The applicant has applied for " steel bridge surface adhesive " (number of patent application 200510018104.6), bonding agent is mixed by first component and second component, the first component is made up of resin, modifier, composite antirust filler, reactive diluent, solvent or diluent, resin has low-molecular-weight epoxy resin, modifier has liquid acrylonitrile butadiene rubber, the composite antirust filler has wollastonite in powder, and solvent or diluent has dimethylbenzene-butanols; The second component is made up of polyamide 6 51, polyamide 6 50, dimethylbenzene-butanols.Cementing agent is a base-material with epoxy resin, adds various modifier, compares existing cementing agent, and its normal temperature adhesive strength improves 2.63-3.26 doubly, and high temperature bonding intensity improves 1.43 times; The cracking strain improves 10%, and low temperature does not ftracture, and pliability is good, and anti-crack ability is strong.

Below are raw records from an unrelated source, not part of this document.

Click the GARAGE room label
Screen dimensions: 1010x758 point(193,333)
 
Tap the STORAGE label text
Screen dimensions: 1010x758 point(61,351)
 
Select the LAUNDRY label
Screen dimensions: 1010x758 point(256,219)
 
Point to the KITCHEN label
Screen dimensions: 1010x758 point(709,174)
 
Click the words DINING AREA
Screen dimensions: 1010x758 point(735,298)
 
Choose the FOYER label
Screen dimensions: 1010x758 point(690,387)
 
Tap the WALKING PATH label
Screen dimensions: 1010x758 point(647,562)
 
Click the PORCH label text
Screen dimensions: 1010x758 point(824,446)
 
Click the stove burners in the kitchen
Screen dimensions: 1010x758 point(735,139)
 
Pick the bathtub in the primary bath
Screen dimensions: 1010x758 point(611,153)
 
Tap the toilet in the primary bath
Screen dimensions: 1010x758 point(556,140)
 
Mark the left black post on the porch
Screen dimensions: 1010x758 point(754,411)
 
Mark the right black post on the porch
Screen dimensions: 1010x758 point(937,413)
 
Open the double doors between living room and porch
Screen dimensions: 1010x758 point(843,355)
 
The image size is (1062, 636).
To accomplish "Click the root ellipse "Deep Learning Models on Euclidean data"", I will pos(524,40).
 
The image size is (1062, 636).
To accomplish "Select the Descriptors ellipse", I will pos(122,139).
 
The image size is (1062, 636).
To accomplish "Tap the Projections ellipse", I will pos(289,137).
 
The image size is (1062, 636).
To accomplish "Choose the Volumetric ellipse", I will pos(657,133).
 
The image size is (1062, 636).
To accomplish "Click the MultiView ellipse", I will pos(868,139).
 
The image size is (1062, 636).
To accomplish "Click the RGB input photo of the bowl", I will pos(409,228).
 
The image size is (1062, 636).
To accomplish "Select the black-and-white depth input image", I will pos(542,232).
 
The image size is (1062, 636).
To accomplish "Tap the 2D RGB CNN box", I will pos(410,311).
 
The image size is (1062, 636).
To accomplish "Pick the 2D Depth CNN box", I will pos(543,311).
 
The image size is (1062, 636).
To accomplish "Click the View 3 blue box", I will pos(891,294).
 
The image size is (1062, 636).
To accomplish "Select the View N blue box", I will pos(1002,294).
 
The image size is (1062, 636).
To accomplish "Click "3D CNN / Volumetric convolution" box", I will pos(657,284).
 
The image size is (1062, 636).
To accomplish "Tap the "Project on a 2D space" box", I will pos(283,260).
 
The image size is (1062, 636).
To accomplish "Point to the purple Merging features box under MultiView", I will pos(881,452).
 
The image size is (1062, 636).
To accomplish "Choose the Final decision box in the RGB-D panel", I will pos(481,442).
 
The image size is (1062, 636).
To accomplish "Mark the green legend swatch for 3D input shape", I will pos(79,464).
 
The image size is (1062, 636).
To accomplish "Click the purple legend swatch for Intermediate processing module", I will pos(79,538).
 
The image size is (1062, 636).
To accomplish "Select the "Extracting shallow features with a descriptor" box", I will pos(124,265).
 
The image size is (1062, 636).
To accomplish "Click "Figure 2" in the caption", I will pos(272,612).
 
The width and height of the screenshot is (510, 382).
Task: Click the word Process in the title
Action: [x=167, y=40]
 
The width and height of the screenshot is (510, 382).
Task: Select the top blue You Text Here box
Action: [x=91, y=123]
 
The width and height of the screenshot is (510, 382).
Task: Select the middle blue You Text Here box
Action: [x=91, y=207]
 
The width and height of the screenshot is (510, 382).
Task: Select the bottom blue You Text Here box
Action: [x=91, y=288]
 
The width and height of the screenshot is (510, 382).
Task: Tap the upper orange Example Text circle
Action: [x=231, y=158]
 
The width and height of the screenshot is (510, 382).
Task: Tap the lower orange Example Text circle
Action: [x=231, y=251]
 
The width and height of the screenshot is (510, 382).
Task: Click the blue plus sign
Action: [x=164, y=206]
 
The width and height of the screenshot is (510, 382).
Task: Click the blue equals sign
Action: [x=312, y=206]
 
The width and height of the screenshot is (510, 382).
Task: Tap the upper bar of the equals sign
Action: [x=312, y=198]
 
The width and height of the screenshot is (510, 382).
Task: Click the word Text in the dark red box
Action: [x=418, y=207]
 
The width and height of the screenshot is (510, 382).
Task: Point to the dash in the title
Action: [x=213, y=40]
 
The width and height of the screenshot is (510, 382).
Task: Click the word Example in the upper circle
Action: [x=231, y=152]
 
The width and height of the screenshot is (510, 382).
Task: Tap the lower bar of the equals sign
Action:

Summary of the invention the objective of the invention is at above-mentioned present situation, aim to provide a kind of anti-rut, cracking resistance, antiskid and close outlet capacity that can improve the road surface, effectively solve the asphalt concrete pavement that is prone on the steel bridge face and pass, ftracture, gather around problems such as bag, the asphalt concrete steel bridge floor and the paving method thereof of long service life.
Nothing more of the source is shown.